I found that, to a man, the Eagles privately believe doctors are always overly cautious in their post-injury instructions, mostly to cover themselves. Of course, the Eagles are also young, elite athletes with a highly developed sense of immortality. Having none of those attributes, I kept the boot on.

After six weeks in the boot, and two weeks in a small ankle brace, about the time I was a week or so into physical therapy, I received a public relations solicitation from the prestigious Hospital for Special Surgery in New York. (It is the hospital where Joel Embiid, Ben Simmons, and Zhaire Smith had their foot surgeries.) The Wallace injury had just taken place and the hospital wanted to know if I would like to speak to one of the nation's leading experts on the fibula.

"Why, yes," I replied. "I believe I would."

The surgeon I interviewed was Mark C. Drakos, who at least partially prepped for his specialty in sports-related injuries while a four-year varsity receiver at Harvard. In his spare time, he earned an undergraduate degree in biomedical engineering. Professionally, Drakos was previously an assistant on the medical staff of the New York Giants, and he has the distinction of being on-call in the hospital the night Plaxico Burress nearly shot off his post route.

We talked a little bit about Mike Wallace, but the thing about these expert interviews is that the doctors in question have not examined the patient or seen the X-rays. The observations are general by necessity. Drakos agreed it was possible that Wallace might have had the surgery solely to get him back more quickly, not because the injury required it. But that is far from uncommon.

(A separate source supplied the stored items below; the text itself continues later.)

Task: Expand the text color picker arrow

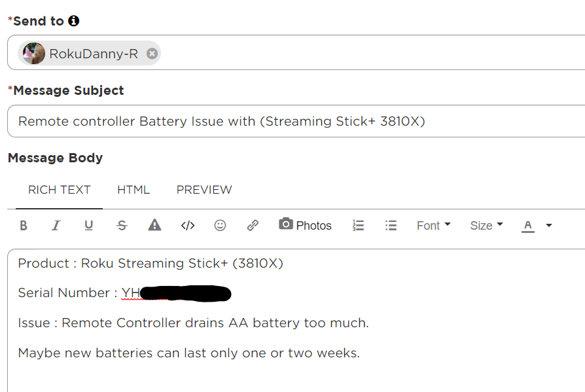Action: click(x=549, y=226)
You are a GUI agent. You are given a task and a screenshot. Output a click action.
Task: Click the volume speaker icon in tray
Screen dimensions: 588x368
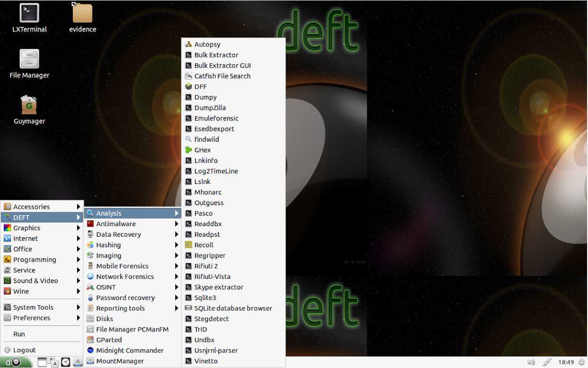click(531, 362)
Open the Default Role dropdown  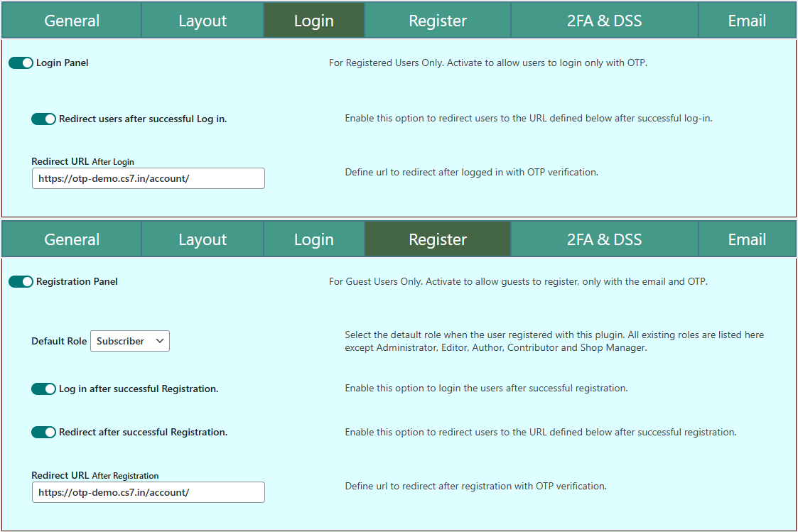coord(130,341)
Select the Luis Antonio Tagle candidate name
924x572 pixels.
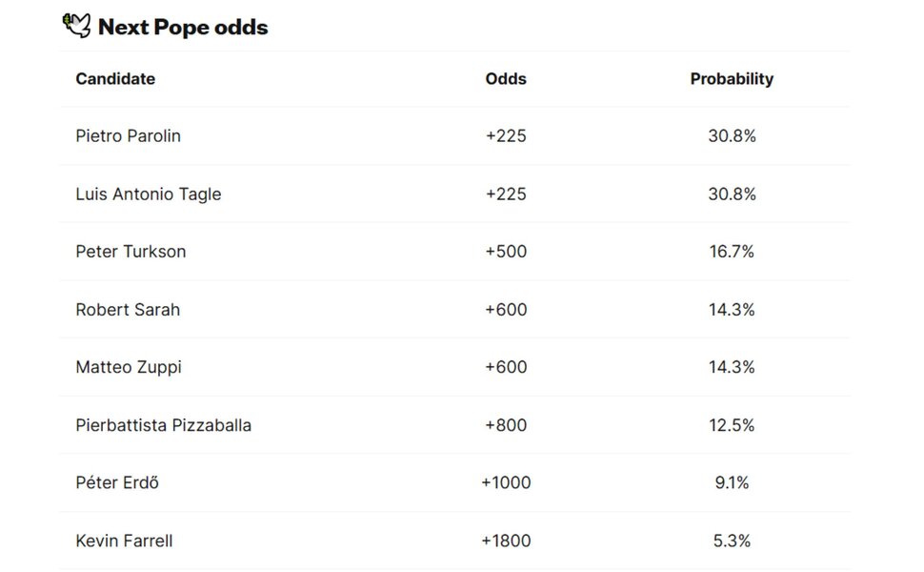click(149, 194)
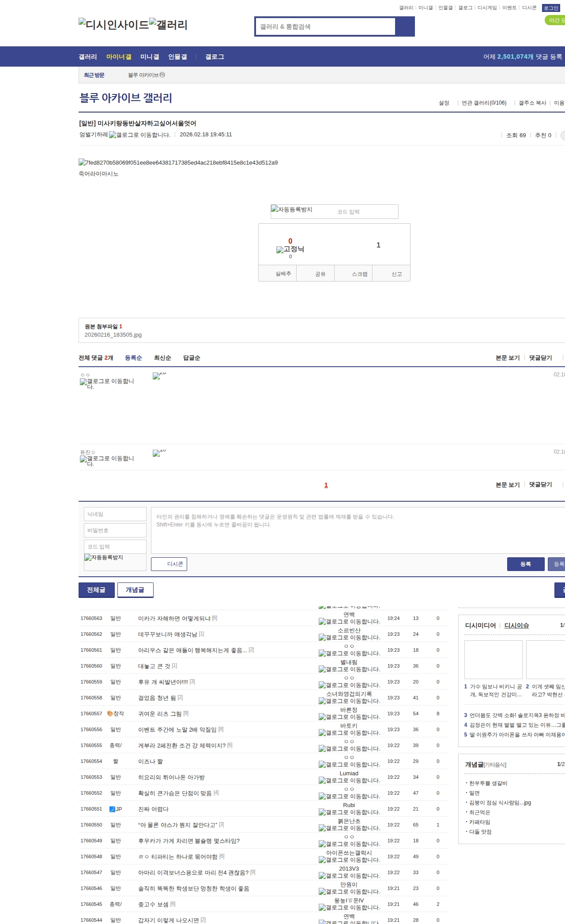The height and width of the screenshot is (924, 565).
Task: Toggle 본문 보기 below the comment list
Action: [507, 485]
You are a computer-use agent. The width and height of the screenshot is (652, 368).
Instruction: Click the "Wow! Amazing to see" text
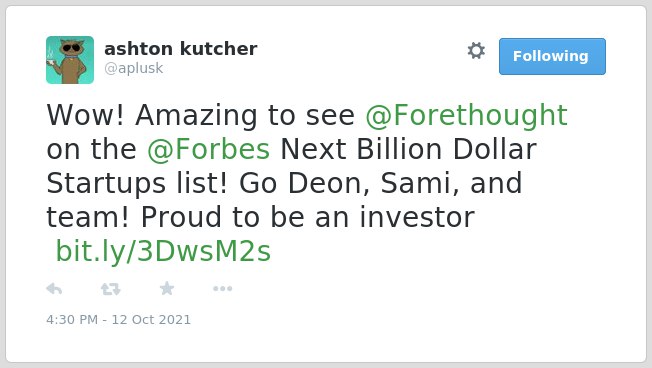[200, 115]
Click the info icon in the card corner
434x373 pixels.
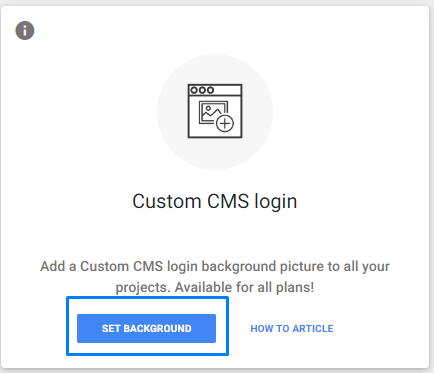tap(25, 30)
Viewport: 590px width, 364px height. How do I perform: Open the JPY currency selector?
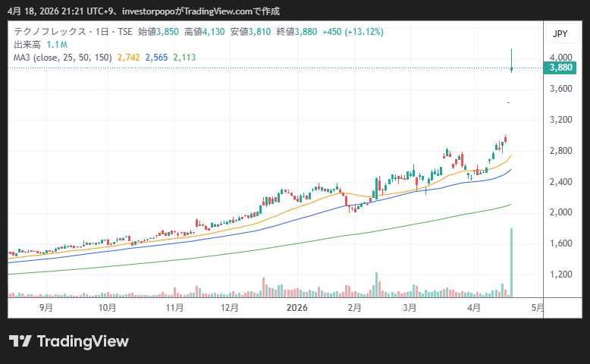tap(560, 34)
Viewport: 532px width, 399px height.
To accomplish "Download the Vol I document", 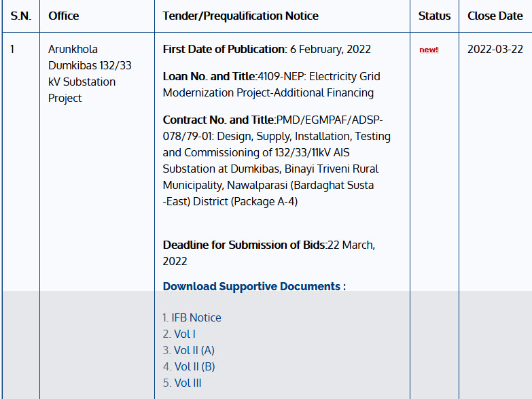I will (184, 334).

"The fibula has a high healing rate, and with surgeries there are potential complications concerning infection, painful hardware, bad wound healing," Drakos said. "You always are balancing what is medically safe, what the player feels, what management says, and then you throw the agent in there. You like to think that everything is always straightforward and everyone agrees, but we really don't."

Well, fine, and enough about Mike Wallace. What about me?

"I'd say you are probably down to baseline risk," Drakos said. "The fibula is a bone that wants to heal. Generally speaking, you should have few restrictions."

So much for additional physical therapy. Three days later, I played again. The outfield was wet. What could possibly go wrong? It wasn't the Super Bowl, but it wasn't bad.